C_WrapKey() must convert the BIP32 key to the BIP32 serialization format before wrapping.

The serialized key is stored in key if there were no errors.

Importing a private extended key

CK_ATTRIBUTE template[] =
{
{CKA_CLASS              &keyClass,    sizeof(keyClass)},
{CKA_TOKEN,             &bToken,      sizeof(bToken)},
{CKA_KEY_TYPE           &keyType,     sizeof(keyType)},
{CKA_PRIVATE,           &bTrue,       sizeof(bTrue)},
{CKA_DERIVE,            &bTrue,       sizeof(bTrue)},
{CKA_MODIFIABLE,        &bTrue,       sizeof(bTrue)},
{CKA_LABEL,             pbLabel,      strlen(pbLabel)},
{CKA_SENSITIVE          &bTrue,       sizeof(bTrue)},
{CKA_ECDSA_PARAMS,      &ecParams,    sizeof(ecParams)},
};
CK_CHAR_PTR encodedKey = “xprv9s21ZrQH143K3QTDL4LXw2F…”;
CK_MECHANISM mechanism = {CKM_AES_KWP, NULL, 0};
CK_BYTE wrappedKey[256];
CK_ULONG wrappedKeyLen = sizeof(wrappedKey);
CK_OBJECT_HANDLE hUnwrappedKey;
CK_RV rv = C_EncryptInit(hSession, &mechanism, hWrappingKey);
// fail if rv != CKR_OK
rv = C_Encrypt(hSession, encodedKey, sizeof(encodedKey), wrappedKey, &wrappedKeyLen);
// fail if rv != CKR_OK
rv = C_UnwrapKey(hSession, &mechanism, hWrappingKey, wrappedKey, wrappedKeyLen, template, ARRAY_SIZE(template), &hUnwrappedKey);

After unwrapping the encoded key its BIP32 serialization format is decoded (the template key type is checked for BIP32). The handle of the unwrapped key is stored in hUnwrappedKey if there were no errors.

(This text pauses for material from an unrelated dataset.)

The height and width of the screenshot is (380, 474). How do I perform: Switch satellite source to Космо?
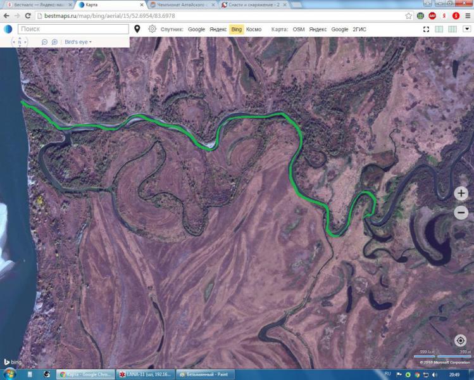[x=254, y=29]
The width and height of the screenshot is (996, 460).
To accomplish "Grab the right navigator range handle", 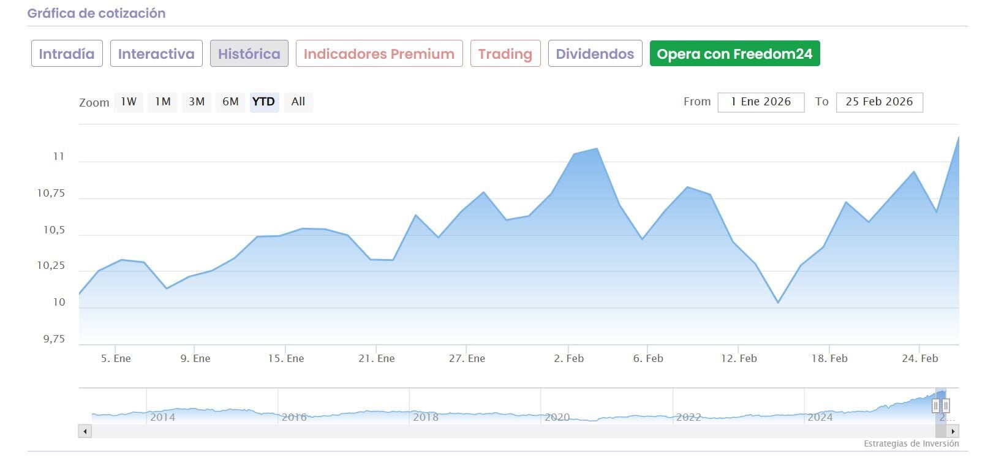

Exporting a private extended key

(Same as BIP32)

CK_MECHANISM mechanism = {CKM_AES_KWP, NULL, 0};
CK_BYTE key[256];
CK_ULONG keyLen = sizeof(key);
CK_RV rv = C_WrapKey(hSession, &mechanism, hWrappingKey, hKeyToWrap, key, &keyLen);
// fail if rv != CKR_OK
rv = C_DecryptInit(hSession, &mechanism, hWrappingKey);
// fail if rv != CKR_OK
rv = C_Decrypt(hSession, key, keyLen, key, &keyLen);
// fail if rv != CKR_OK
key[keyLen] = 0 // The key isn’t NULL terminated after C_Decrypt().

C_WrapKey() must convert the BIP32 key to the BIP32 serialization format before wrapping.

The serialized key is stored in key if there were no errors.